Email marketing will be a success story in 2022

Email marketing will be a success story in 2022

“2021 vs. 2020, email volume up 94%. I expect it to be back again in 2022.” Kate Adams, Senior Vice President of Marketing at Validity, a data and email solutions provider, sees a bright future for the email channel. “If we could count how many articles were titled ‘Email Is Dead’, we’d all get a good laugh, right?”

Thank goodness for the email. One reason is that many other channels have been lost or restricted due to the pandemic. “A lot of marketers, especially in this pandemic environment, have been saying to themselves, ‘Thank God, I still have email. “

Another trend that I have highlighted is personalization. “Personalization vs. Coding,” she said. “A lot of marketers think, cool, I’m going to put your organization’s name here, or I’m going to use your first, and that’s personalization. I really mean next-level personalization: “Hey, I know you’ve been here and you’ve been looking at this product and you might like these products too. How you can do this on a large scale is the real challenge.”

Partnership with Adobe. Validity recently announced that it has joined the Adobe Exchange Partner Program. It is currently working with Adobe to develop a tight integration between Adobe Campaign and its Everest product. “Everest is an email success platform,” Adams explained. “It gives you the data and insights you need so you can get more messages to more people; you can stand out in a crowded inbox; and you can understand where you’ve come in that inbox. There are a lot of insights that marketers need, especially with a secure version Privacy Mail that was in iOS 15 which was released in September.”

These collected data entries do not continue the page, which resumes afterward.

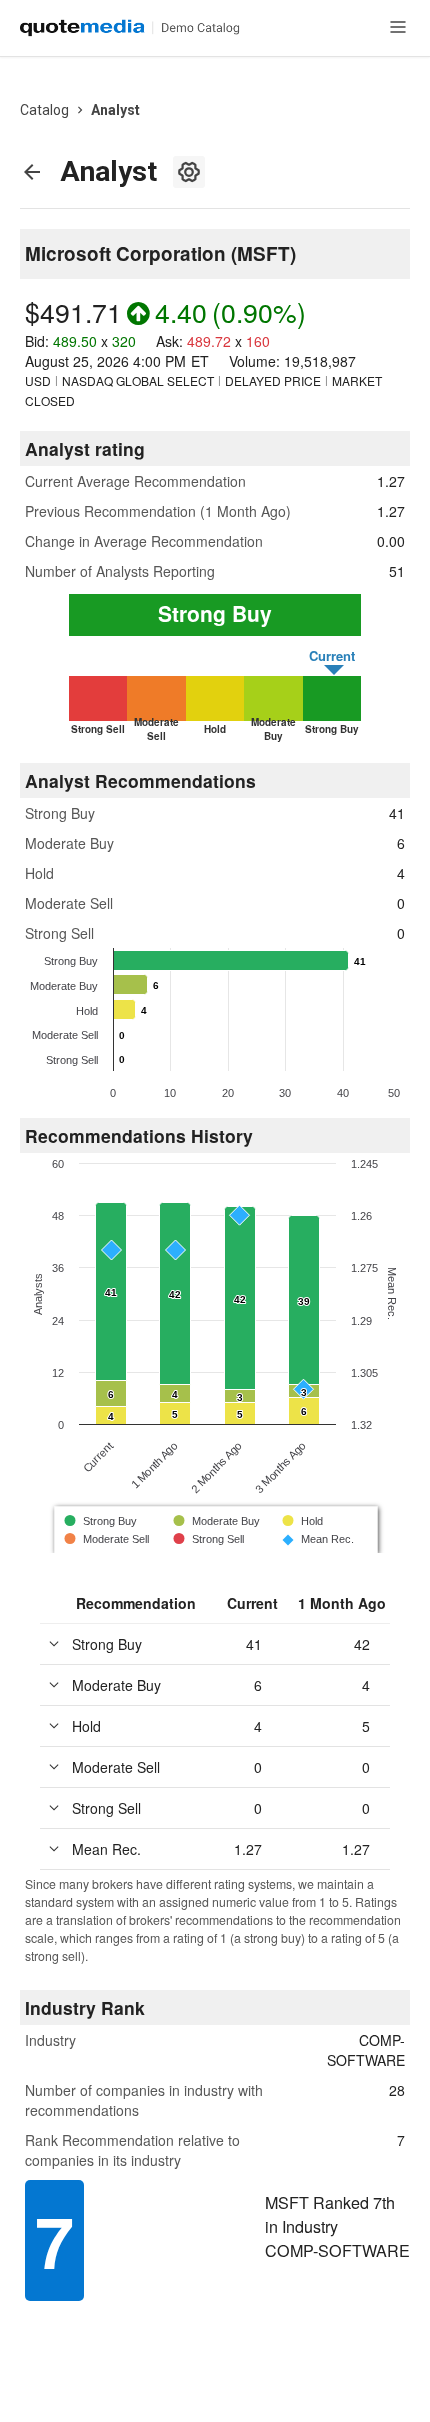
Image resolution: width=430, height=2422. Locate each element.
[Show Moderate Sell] (107, 1539)
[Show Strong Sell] (209, 1539)
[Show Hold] (303, 1521)
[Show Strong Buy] (101, 1521)
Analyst (115, 110)
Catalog (44, 110)
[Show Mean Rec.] (317, 1539)
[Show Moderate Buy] (217, 1521)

Although Validity was not previously part of the program, it had a partnership with Adobe through 250ok, a delivery solution it acquired in March 2020. “It was certainly nothing of the breadth and depth that this partnership would have.”

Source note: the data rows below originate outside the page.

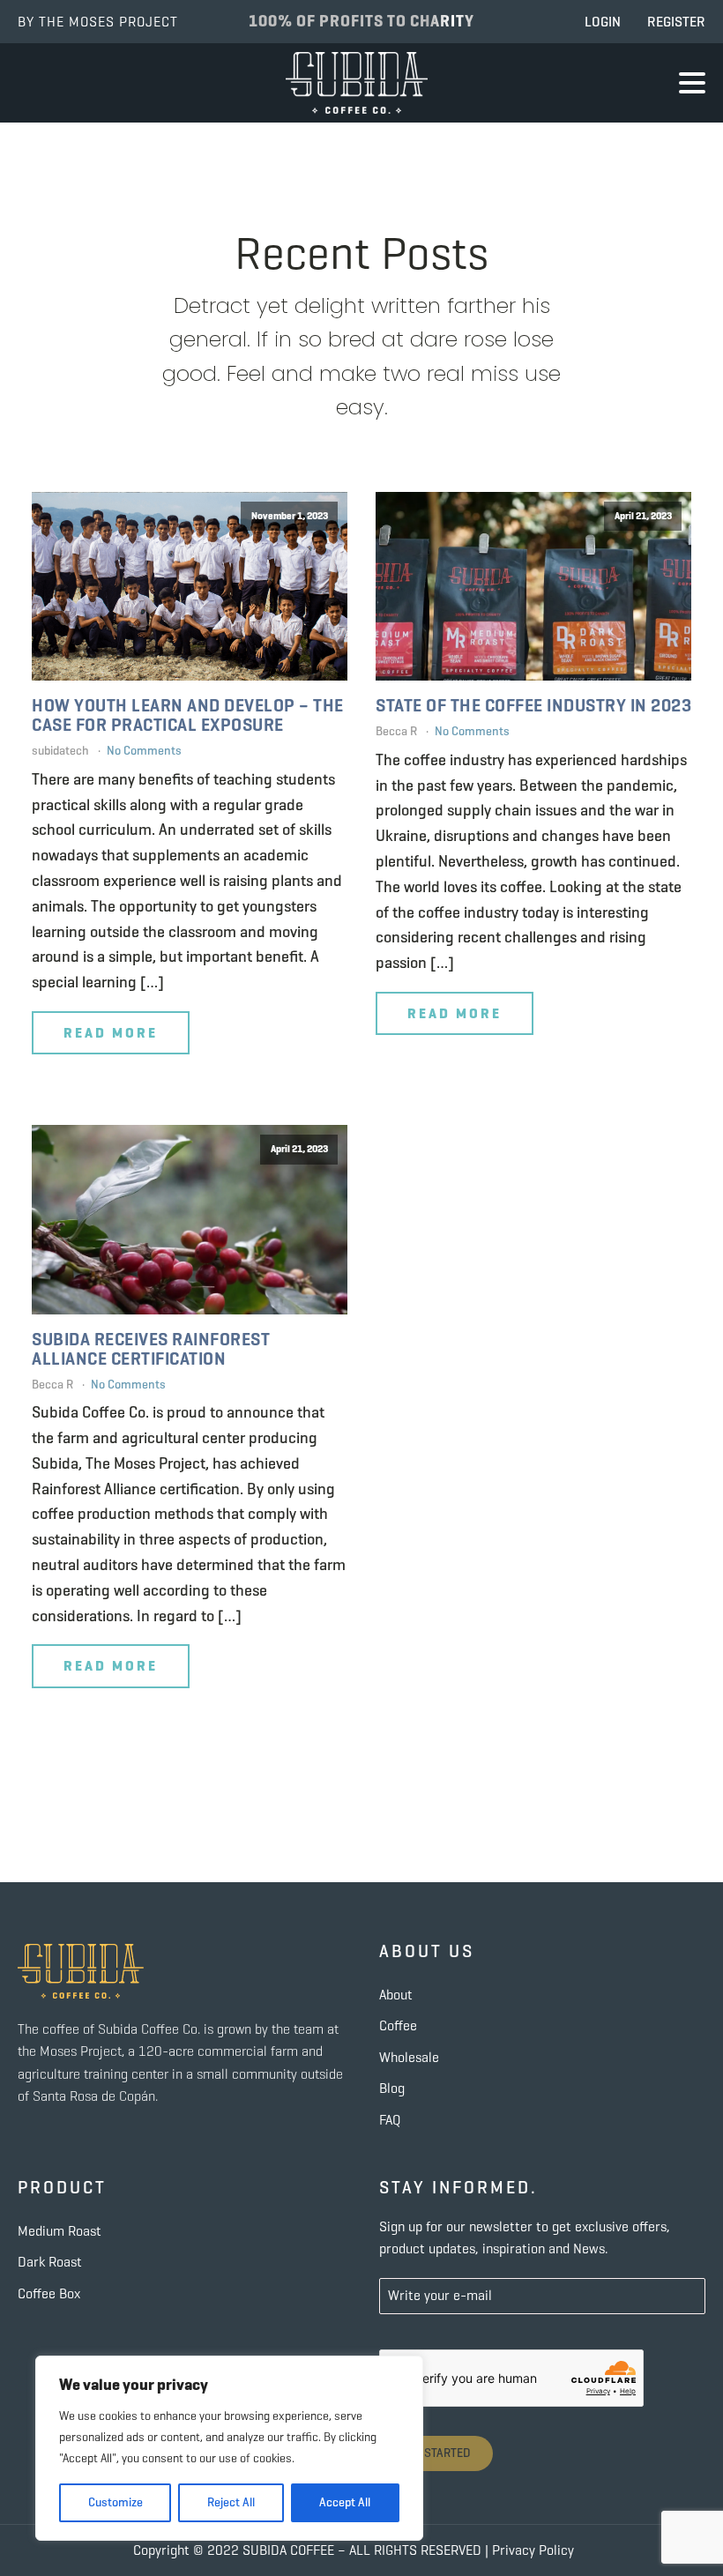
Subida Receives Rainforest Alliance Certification (151, 1349)
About (396, 1994)
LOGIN (603, 21)
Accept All (344, 2502)
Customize (115, 2502)
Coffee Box (49, 2293)
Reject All (231, 2502)
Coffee (398, 2025)
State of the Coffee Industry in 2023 (533, 706)
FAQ (389, 2119)
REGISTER (676, 21)
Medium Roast (59, 2230)
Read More (110, 1032)
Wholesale (409, 2057)
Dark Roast (50, 2261)
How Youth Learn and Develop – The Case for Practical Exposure (188, 715)
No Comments (144, 750)
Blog (392, 2088)
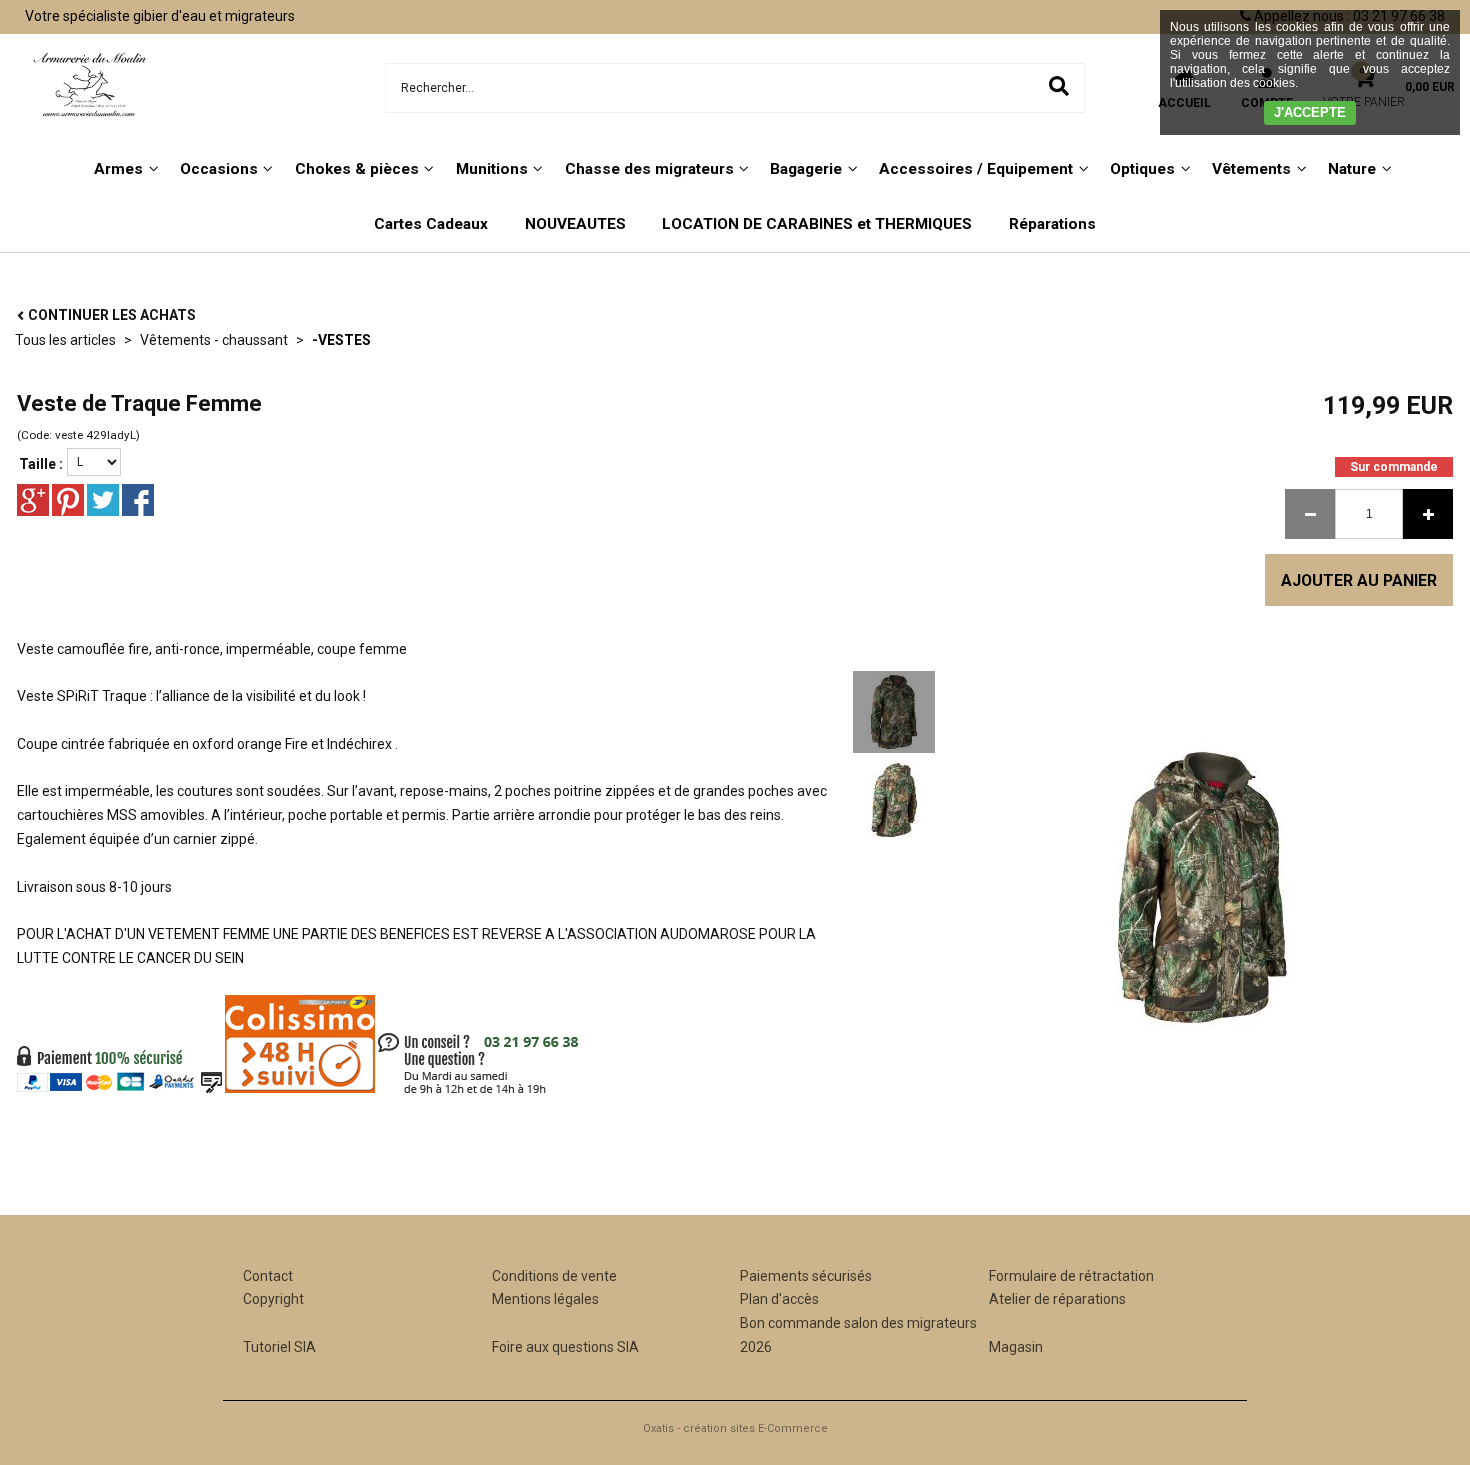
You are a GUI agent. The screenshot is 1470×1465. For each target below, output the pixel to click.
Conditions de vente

Finally, be ethical. Adams’ positive vision for email marketing is closely related to Validity’s investment in ethical marketing. “Ethical marketing is very close to our hearts and we believe that our platforms and tools enable marketers to do just that. We believe there are sellers who put a lot of marketers at risk for doing something unethical without knowing it.”

Inadvertently sending email to people who did not agree to email sending is one area of ​​risk. “Compliance is a very important component of ethical marketing,” she said, “but we also think of it as a set of skills that you and your marketing team members can learn and teach. You want to be compliant and we can help you with that, but you want to be much better than Compliance. This is the bare minimum – how can you get past that?”

Why do we care. Adams is certainly right to stress the importance of the email marketing channel for marketers today. We know we are by the interest our readers show in email marketing stories. Email isn’t the whole story, of course, because B2B follows B2C into the new environment of structured customer journeys across multiple channels. But it is a critical plot.

With the increase in the volume of email marketing, of course comes the increased risks. The risk of being ignored, the risk of being bored, and the risk of failing to challenge compliance. The latter is something we were very focused on (in addition to optimization and deliverability) when we updated and released the Periodic Table of Email Marketing earlier this year.

About the author

Kim Davis is the managing editor of MarTech. Born in London, but a New Yorker for more than two decades, Kim started covering foundation programs ten years ago. His expertise includes SaaS for enterprise, digital data-driven urban planning, SaaS applications, digital technology, and data in marketing. He first wrote about marketing technology as editor of Haymarket’s The Hub, a website dedicated to marketing technology, which later became a channel on the well-established direct marketing brand DMN. Kim joined DMN in 2016, as Senior Editor, became Executive Editor, then Editor-in-Chief, a position he held until January 2020. Prior to working in tech journalism, Kim was an associate editor for the New York Times super local news site The Local: East Village, Previously, he worked as an academic publication editor and as a music journalist. He has written hundreds of New York restaurant reviews for a personal blog, and has been an occasional guest contributor to Eater.